Overview

This notebook will demonstrate two ways of dealing with larger volumes of data:

A functional definition of “large data” might include:

Saving Cal-Adapt Data to SQLite Database

To manage large downloads and avoid downloading data twice, caladaptR provides ca_getvals_db(). ca_getvals_db() is very similar to ca_getvals_tbl(), but saves the data into a SQLite database file on your computer as it comes in. Before making an API request, it checks to see if the data have already been downloaded, and if so skips it. If you get disconnected during a download, you can run the command again and it’ll just pick up where it left off. ca_getvals_db() returns a ‘remote tibble’, which functions very similar to a regular ‘in-memory’ tibble however it points to the SQLite database file on disk.

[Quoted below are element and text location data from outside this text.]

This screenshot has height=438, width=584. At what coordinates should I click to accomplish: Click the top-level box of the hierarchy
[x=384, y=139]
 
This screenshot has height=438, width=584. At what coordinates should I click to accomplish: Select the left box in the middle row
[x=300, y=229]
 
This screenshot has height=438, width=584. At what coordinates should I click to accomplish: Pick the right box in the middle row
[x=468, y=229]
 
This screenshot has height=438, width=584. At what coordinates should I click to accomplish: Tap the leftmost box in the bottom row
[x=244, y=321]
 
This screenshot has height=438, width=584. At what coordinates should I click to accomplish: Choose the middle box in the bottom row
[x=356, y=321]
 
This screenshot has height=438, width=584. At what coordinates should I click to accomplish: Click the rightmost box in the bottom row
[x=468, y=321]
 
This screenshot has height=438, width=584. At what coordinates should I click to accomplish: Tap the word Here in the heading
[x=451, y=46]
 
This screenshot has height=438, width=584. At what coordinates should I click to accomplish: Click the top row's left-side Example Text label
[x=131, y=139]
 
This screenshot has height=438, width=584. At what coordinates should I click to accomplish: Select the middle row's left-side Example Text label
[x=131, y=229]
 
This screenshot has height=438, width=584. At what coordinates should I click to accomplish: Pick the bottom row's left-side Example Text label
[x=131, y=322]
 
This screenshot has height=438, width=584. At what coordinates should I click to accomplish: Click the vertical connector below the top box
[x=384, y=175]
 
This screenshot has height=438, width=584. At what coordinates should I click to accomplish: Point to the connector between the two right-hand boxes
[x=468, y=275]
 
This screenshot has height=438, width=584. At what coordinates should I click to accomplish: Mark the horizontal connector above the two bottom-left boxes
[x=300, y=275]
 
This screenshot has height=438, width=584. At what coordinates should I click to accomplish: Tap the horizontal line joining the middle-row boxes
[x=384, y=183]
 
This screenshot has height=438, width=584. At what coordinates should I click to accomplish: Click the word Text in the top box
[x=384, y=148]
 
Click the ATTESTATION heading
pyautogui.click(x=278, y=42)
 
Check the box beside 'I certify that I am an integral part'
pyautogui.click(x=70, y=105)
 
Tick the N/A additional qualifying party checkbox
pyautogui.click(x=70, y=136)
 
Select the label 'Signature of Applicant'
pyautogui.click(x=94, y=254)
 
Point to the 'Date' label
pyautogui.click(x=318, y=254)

For additional info on working with SQLite databases, see the Article on making Large Queries.

Example: Download Daily Data for Congressional Disticts

In this example we’ll download daily temperature data for 16 Congressional Districts in the LA region.


Setup

Load caladaptR and the other package we’re going to need. (If you haven’t installed these yet, see this setup script).

library(caladaptr)
Registered S3 methods overwritten by 'dbplyr':
  method         from
  print.tbl_lazy     
  print.tbl_sql      
Registered S3 methods overwritten by 'htmltools':
  method               from         
  print.html           tools:rstudio
  print.shiny.tag      tools:rstudio
  print.shiny.tag.list tools:rstudio
Registered S3 method overwritten by 'htmlwidgets':
  method           from         
  print.htmlwidget tools:rstudio
caladaptr (version 0.6.1)
URL: https://ucanr-igis.github.io/caladaptr
Bug reports: https://github.com/ucanr-igis/caladaptr/issues
library(units)
udunits database from C:/Users/Andy/Documents/R/win-library/4.1/units/share/udunits/udunits2.xml
library(ggplot2)
library(dplyr)

Attaching package: ‘dplyr’

The following objects are masked from ‘package:stats’:

    filter, lag

The following objects are masked from ‘package:base’:

    intersect, setdiff, setequal, union
library(lubridate)

Attaching package: ‘lubridate’

The following objects are masked from ‘package:base’:

    date, intersect, setdiff, union
library(sf)
Linking to GEOS 3.9.0, GDAL 3.2.1, PROJ 7.2.1
library(tidyr)
library(tmap)
library(conflicted)
conflict_prefer("filter", "dplyr", quiet = TRUE)
conflict_prefer("count", "dplyr", quiet = TRUE)
conflict_prefer("select", "dplyr", quiet = TRUE)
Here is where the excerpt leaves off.